**TEKS DOKUMEN:**
WAYANG KLITIK TERANCAM PUNAH


Sebagai sarana hiburan dan penerangan terhadap masyarakat,Wayang Klitik terancam punah. Wayang ini mulai dikenal masyarakat pada masa berkembangnya agama Islam di Jawa sekitar abad 16 – 17. Pencipta Wayang Klitik ini tak lain adalah Sunan Kudus.
Wayang ini disebut Klitik karena saat dimainkan,dan ketika bergerak atau lebih tepatnya digerakkan akan terdengar suara klitik sebagai akibat wayang yang terbuat dari kayu yang bersenggolan atau bergesekan. Dalam pertunjukannya,Wayang Klitik sering mengambil cerita dari kisah/cerita Mahabarata – Ramayana atau juga cerita/kisah Damarwulan – Minak Jinggo.
Wayang Klitik ini terbuat dari kayu pipih yang dibentuk hampir menyerupai bentuk wayang Purwa. Wayang Klitik ini sendiri diperkirakan sudah ada sejak tahun 1648 M. Sedangkan dalam pementasannya,Wayang Klitik diiringi gamelan dan pesinden,tetapi tanpa menggunakan kelir/layar sehingga penonton dapat melihat secara langsung bentuk Wayang Klitik,yang mirip dengan pertunjukan wayang Golek dari daerah Jawa barat.

**DATA YANG DIBERIKAN:**
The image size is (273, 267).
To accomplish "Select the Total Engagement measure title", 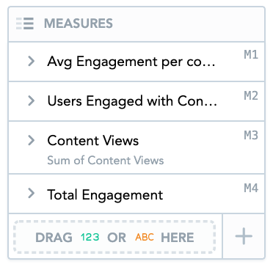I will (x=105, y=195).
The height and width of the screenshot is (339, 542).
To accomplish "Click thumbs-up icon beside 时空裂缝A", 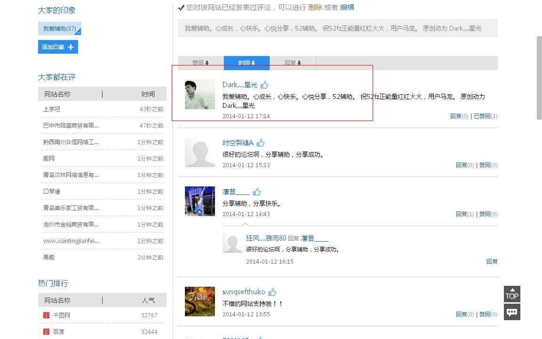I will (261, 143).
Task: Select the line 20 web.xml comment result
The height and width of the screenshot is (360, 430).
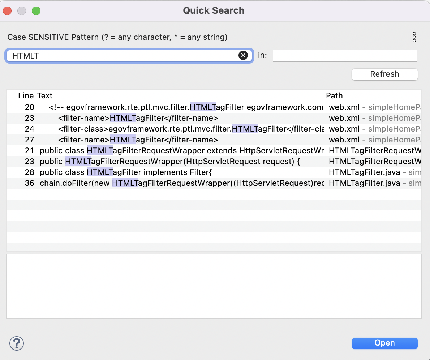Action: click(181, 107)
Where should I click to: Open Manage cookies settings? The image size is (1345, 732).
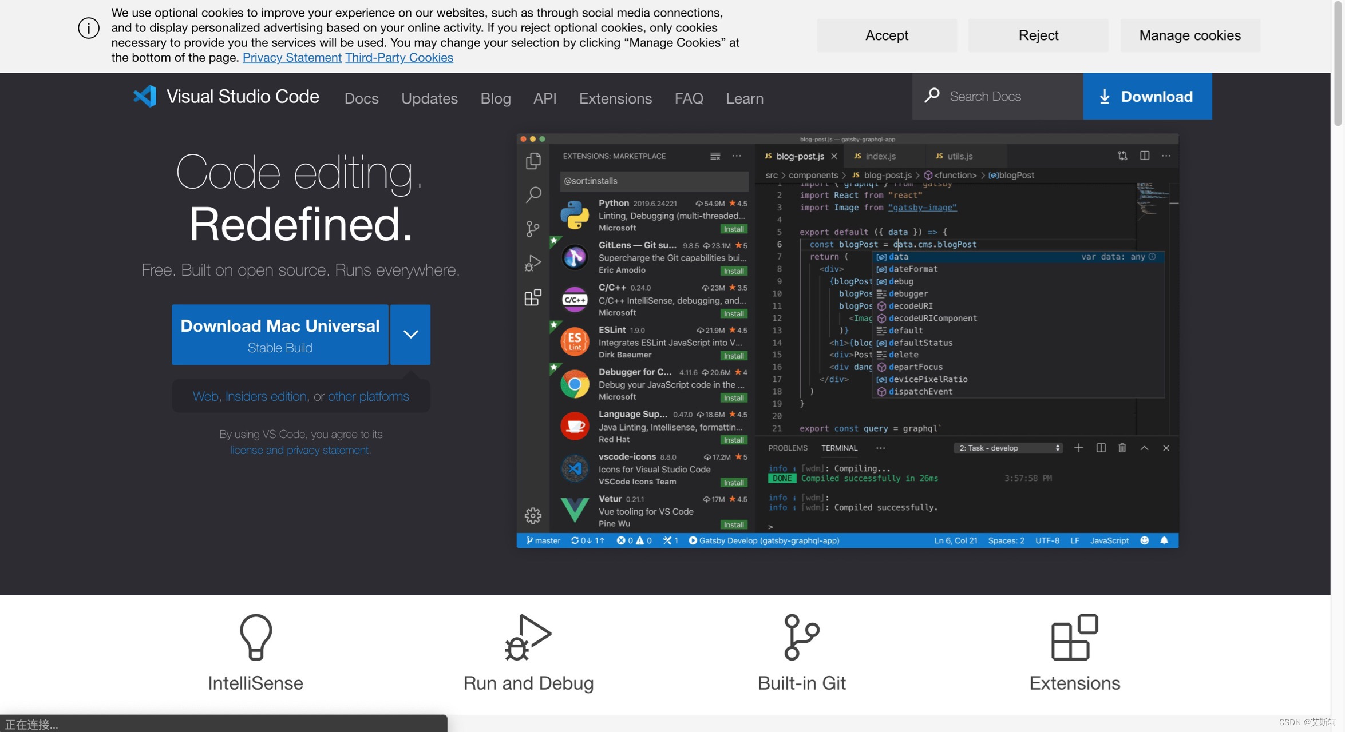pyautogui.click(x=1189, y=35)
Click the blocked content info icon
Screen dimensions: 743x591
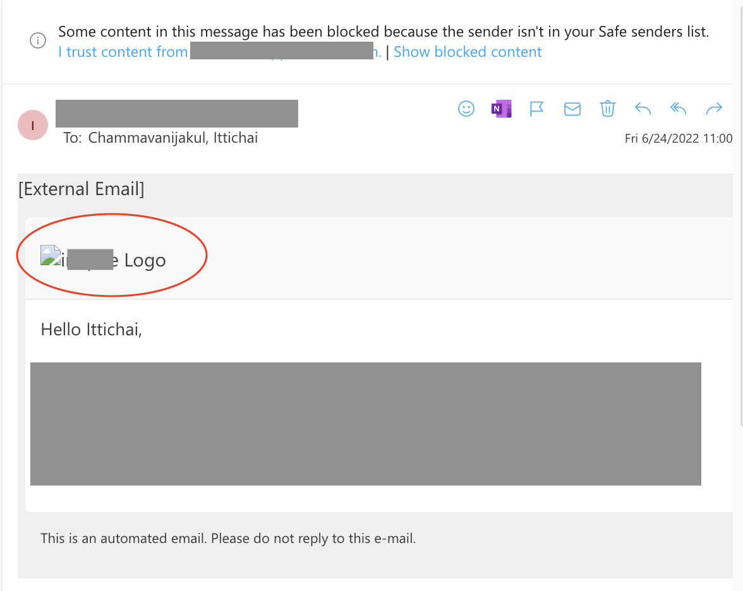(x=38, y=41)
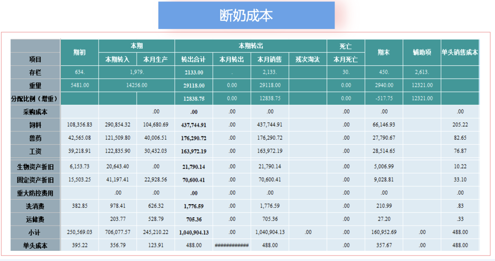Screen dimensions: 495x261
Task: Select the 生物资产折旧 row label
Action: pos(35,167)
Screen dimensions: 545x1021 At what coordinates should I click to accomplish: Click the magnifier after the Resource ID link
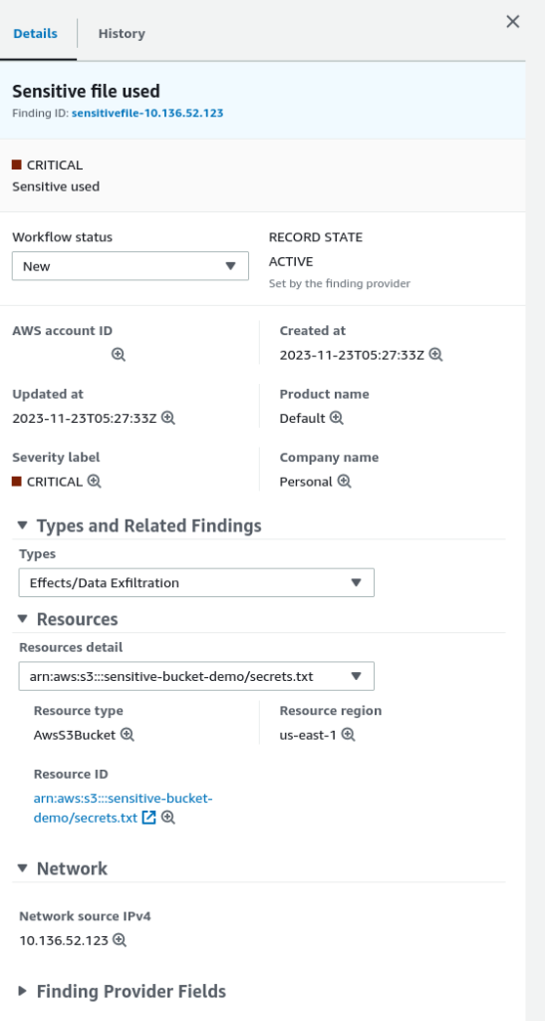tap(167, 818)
* * *
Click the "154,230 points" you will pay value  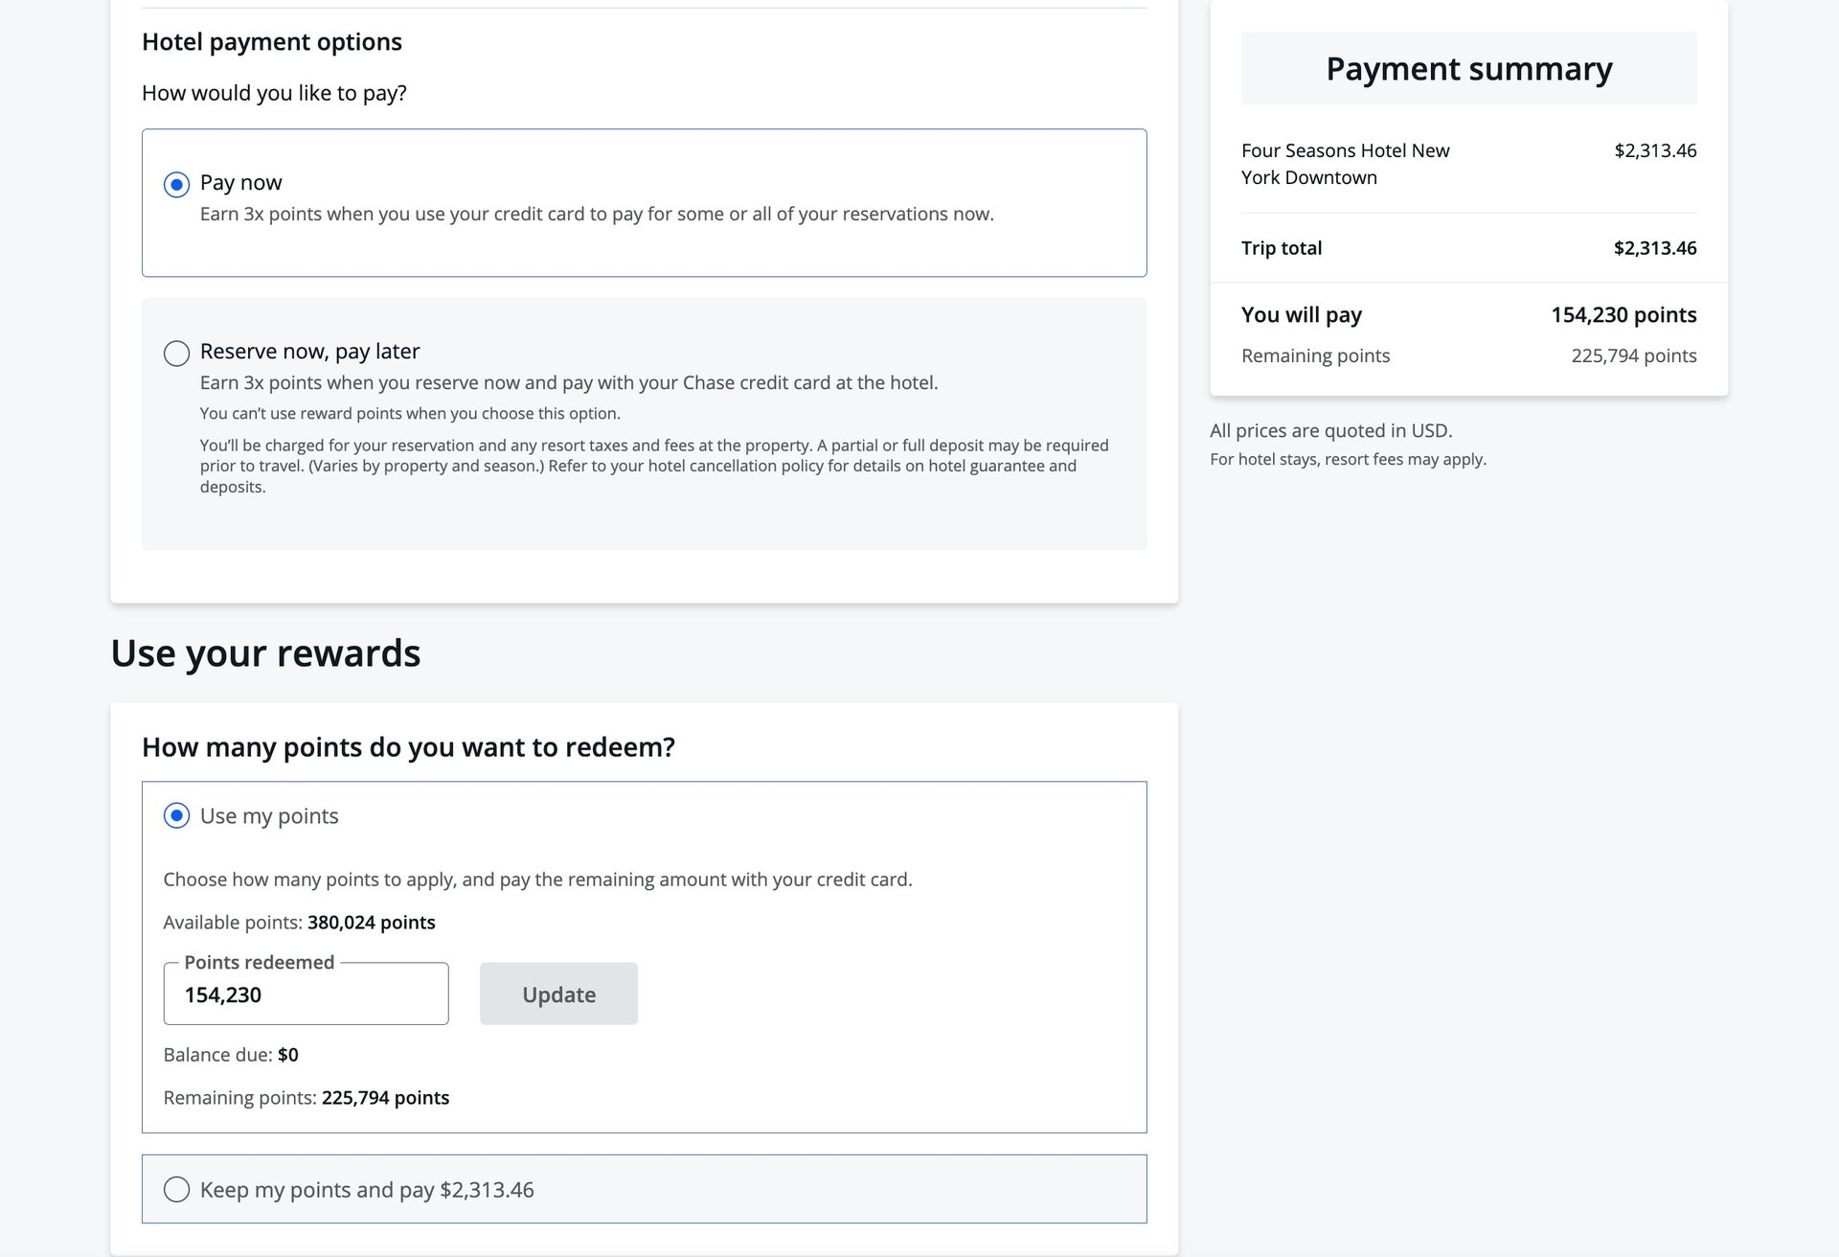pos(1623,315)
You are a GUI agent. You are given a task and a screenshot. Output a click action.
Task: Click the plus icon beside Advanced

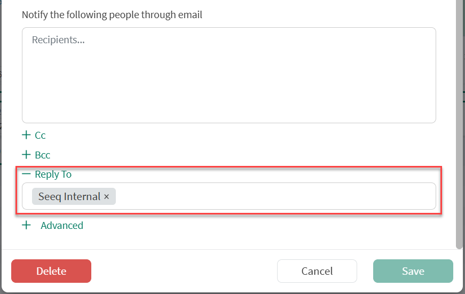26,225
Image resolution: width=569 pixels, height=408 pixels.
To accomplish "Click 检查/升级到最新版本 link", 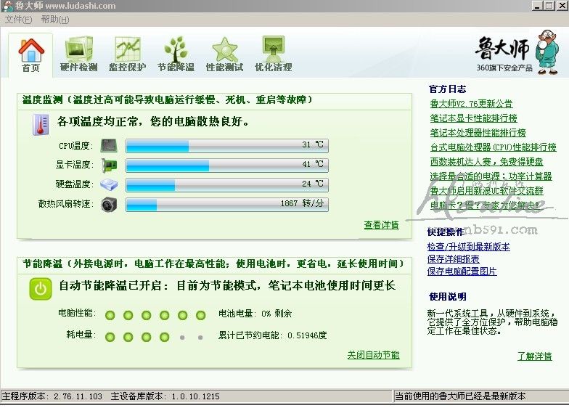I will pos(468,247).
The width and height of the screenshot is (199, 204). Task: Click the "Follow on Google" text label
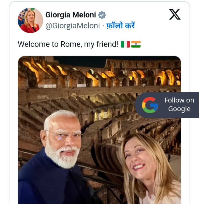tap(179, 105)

**ARAHAN SINGKAT A:**
Ringkas teks tentang Wayang Klitik dalam dua kalimat.
**ARAHAN SINGKAT B:**
Pada entri, tulis ulang baris-baris mulai dari baris yang memuat "Screen dimensions: 545x1021" dan berhenti setelah baris yang memuat "tap(167, 818)", dengan mengganti "Resource ID link" menjadi "Resource ID label". Jangan sertakan gambarnya.

**HASIL TUGAS A:**
Wayang Klitik adalah wayang dari kayu pipih ciptaan Sunan Kudus yang mulai dikenal pada masa berkembangnya Islam di Jawa sekitar abad 16–17, dan kini terancam punah. Namanya berasal dari bunyi klitik yang muncul saat wayang kayu itu bergesekan, dan pementasannya diiringi gamelan serta pesinden tanpa kelir sehingga penonton dapat melihat wayangnya secara langsung.

**HASIL TUGAS B:**
Screen dimensions: 545x1021 At what coordinates should I click to accomplish: Click the magnifier after the Resource ID label
tap(167, 818)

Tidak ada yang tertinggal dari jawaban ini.